Anthropic signed an agreement in July covering up to two gigawatts of Instinct MI450 Series GPUs deployed through Helios systems.

The first gigawatt is scheduled to begin deployment in the first half of 2027.

AMD also committed to a strategic equity investment of up to $5 billion in Anthropic.

The two companies are collaborating on software as well, including the use of Claude to accelerate ROCm development and workload optimization.

The relationship is circular in a very 2026 way: AMD supplies machines that run AI, then uses AI to improve the software controlling those machines.

The CPU is becoming important again inside a GPU-dominated story

Jean Hu also emphasized server processors.

AMD now estimates the potential data-center CPU market at roughly $220 billion by 2030, dramatically above older industry expectations.

The company expects particularly strong server CPU growth during the second half of 2026.

That helps explain why Helios integrates MI455X and EPYC Venice instead of treating the host processor as an interchangeable secondary component.

When customers buy complete infrastructure, one rack can generate revenue across several AMD product groups at once: GPUs, CPUs, networking and software.

ROCm cannot afford to be merely good enough

AMD can build excellent silicon and still lose deployments if developers encounter substantially more friction than they do with CUDA.

That is why ROCm now occupies nearly as much presentation space as the accelerators themselves.

The stack supports major frameworks and runtimes including PyTorch, JAX, TensorFlow, vLLM and Triton.

AMD also says ROCm can now support more than two million models available through Hugging Face out of the box.

The objective does not necessarily require reproducing every CUDA feature.

It requires making sure that choosing Instinct no longer means funding an extra engineering team just to maintain a special software branch.

Helios is competing with NVIDIA's ecosystem, not just Rubin

NVIDIA's advantage extends far beyond raw GPU performance.

CUDA, NVLink, specialized libraries, NVL systems, networking and years of optimization form a tightly integrated stack.

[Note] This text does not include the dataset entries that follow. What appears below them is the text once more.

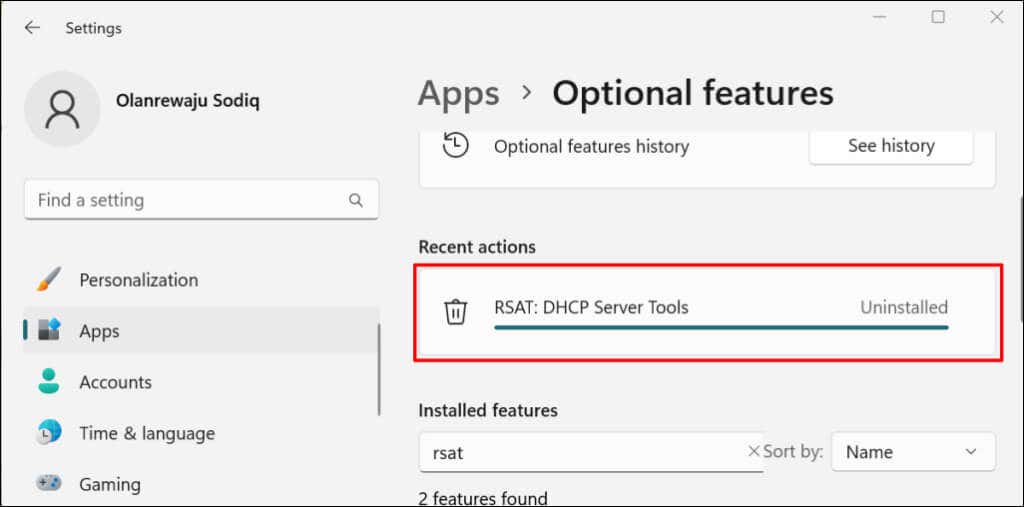Click the Accounts person icon
Screen dimensions: 1024x507
click(x=49, y=382)
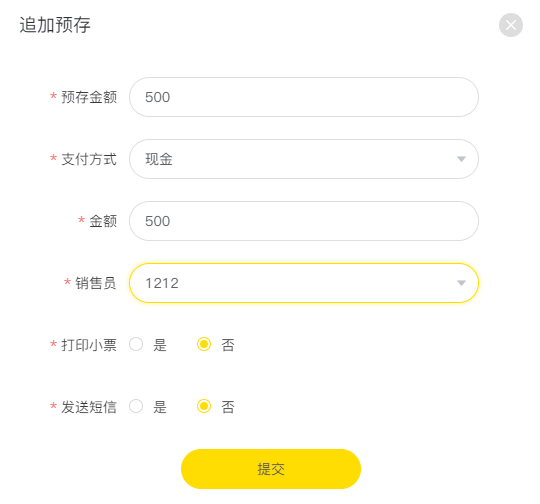Click the 否 text beside 发送短信 radio
This screenshot has width=540, height=504.
pos(228,407)
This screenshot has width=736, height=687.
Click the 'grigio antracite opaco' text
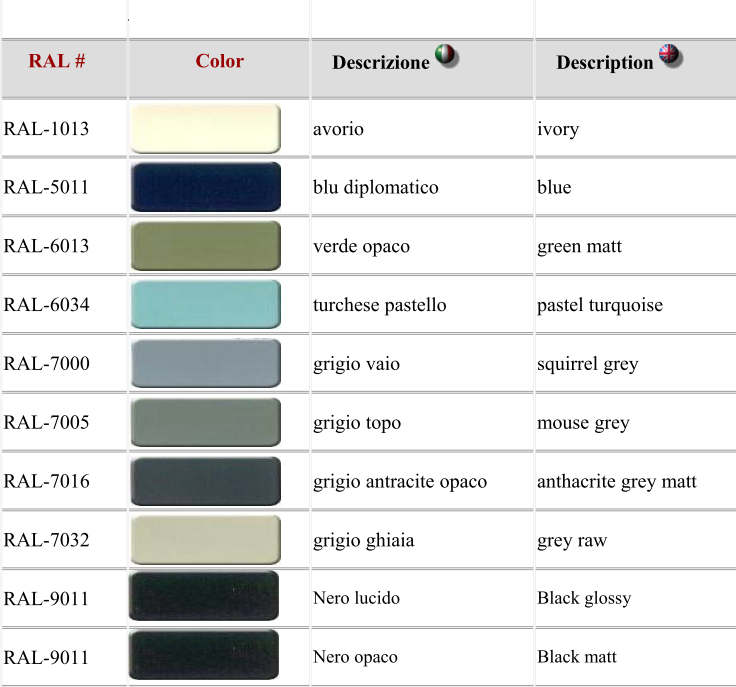tap(400, 482)
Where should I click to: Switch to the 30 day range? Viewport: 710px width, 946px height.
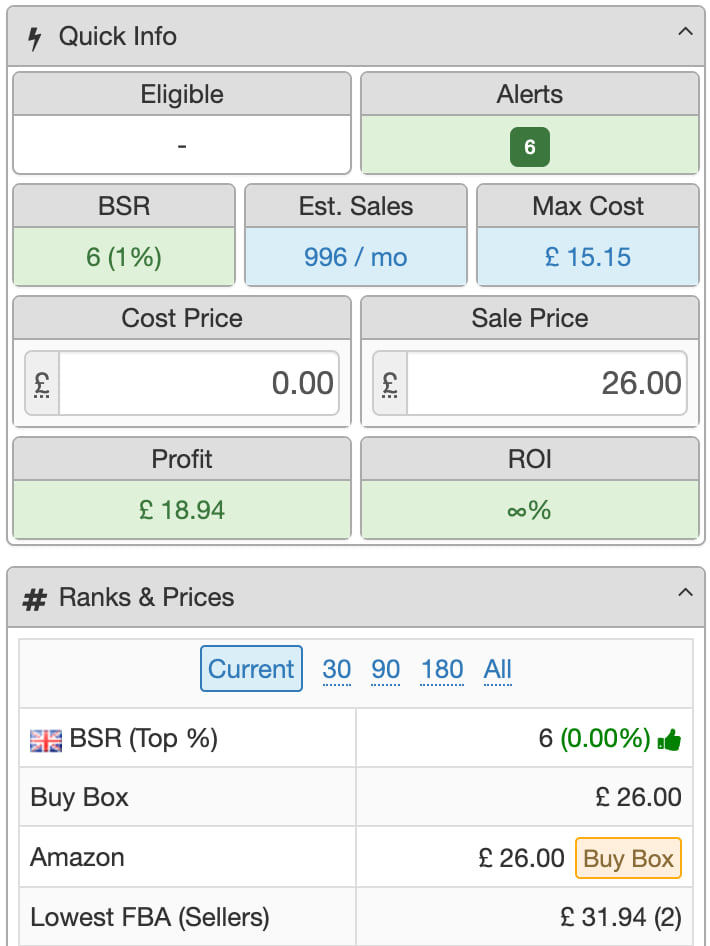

AMD is now answering with the same vertical logic: Instinct compute, EPYC CPUs, Pensando networking, ROCm software and Helios as the deployment unit.

The difference is that AMD continues to emphasize open standards such as Ultra Ethernet and Ultra Accelerator Link rather than building every connection around one proprietary environment.

That openness can be commercially valuable for customers trying to retain control of their infrastructure.

It can also make optimization harder if the different parts of the ecosystem do not advance together.

The $2 trillion figure is not an AMD revenue forecast

AMD's number needs to be read correctly.

The company is not predicting $2 trillion in its own annual revenue by 2030.

It is estimating the size of the total computing market addressable by the categories in which AMD participates.

That distinction matters because cloud companies are developing their own accelerators, NVIDIA remains dominant and a growing number of specialized companies are targeting inference.

The market can become enormous without its share automatically moving toward AMD.

2027 will show whether AMD has actually moved into another category

The next several quarters are primarily an execution test.

Helios has to move from production into large deployments. MI455X needs to ship in volume. Venice has to arrive alongside it. ROCm has to keep improving compatibility and performance while AI models continue changing faster than hardware generations.

If those pieces arrive together, AMD stops being merely the alternative supplier customers can use to negotiate against NVIDIA.

It becomes a credible second provider of a complete, hyperscale AI compute platform.

The $2 trillion market is the easy part to announce.

Helios is the machine that has to prove AMD can actually capture some of it.